In the previous post I proposed a shorter route for the astronaut walking around the Moon in the story "A Walk in the Sun". While the intuition that the route will keep her in the sun and allow an easier pace is correct, there are some caveats.
Here's a plot of longitude over time, with the Moon's night longitudes shaded and the astronaut's longitude shown in blue as she walks ten miles per hour away from the solar terminator:
I've defined the site of the crash as 0° longitude, and the story states that from the time of the crash sunset is three days away. Walking ten miles per hour gives the astronaut a comfortable margin. In fact, her average speed can dip almost as low as eight and a half miles per hour before she's in danger of sunset catching up to her:
Unfortunately, while sunset may not catch her, she won't catch her ride. Rescue is due at day 30, but at such a leisurely pace she won't return to the site of the crash by then. To get back in time, she'll need to walk more like nine and a half miles per hour:
If the astronaut had crashed at 80°N and walked only that latitude back to her crash site (as illustrated above), a pace of ten miles per hour would quickly have her chasing sunrise rather than sunset chasing her, and she would have spent most of her time sitting as she waited for rescue to arrive:
She'd even be safe walking as slowly as two miles per hour.

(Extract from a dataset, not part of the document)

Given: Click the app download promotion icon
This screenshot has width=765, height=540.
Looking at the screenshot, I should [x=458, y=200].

Now let's see how she covers longitudes looping from the equator up to the pole and back:
The curve looks very different. While she does manage to stay in sunlight, she loses buffer between her and sunset on the outbound journey, then rapidly gains longitude near the pole, after which she's quite safe for her walk back to the equator.

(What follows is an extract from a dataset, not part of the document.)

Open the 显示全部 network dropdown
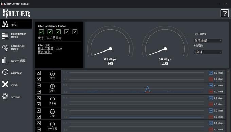Viewport: 231px width, 132px height. (208, 41)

Though the route is only 70% as long as the great circle around the equator, she can't walk 70% of the speed. If she does, night will catch her around day 8:
She has to walk at least eight and a half miles per hour to keep in the sun.
The good news is if she can maintain that pace until day 10, she can slow down after, dropping as low as about five and a quarter miles per hour without missing her ride off the Moon:
In this scenario, that's not such a terrible dynamic. The route demands the fastest pace when the astronaut is freshest and equipment is in the best shape, then, when her stamina will be waning and equipment may need fixing, she has lots of margin to slow down for rest and repairs.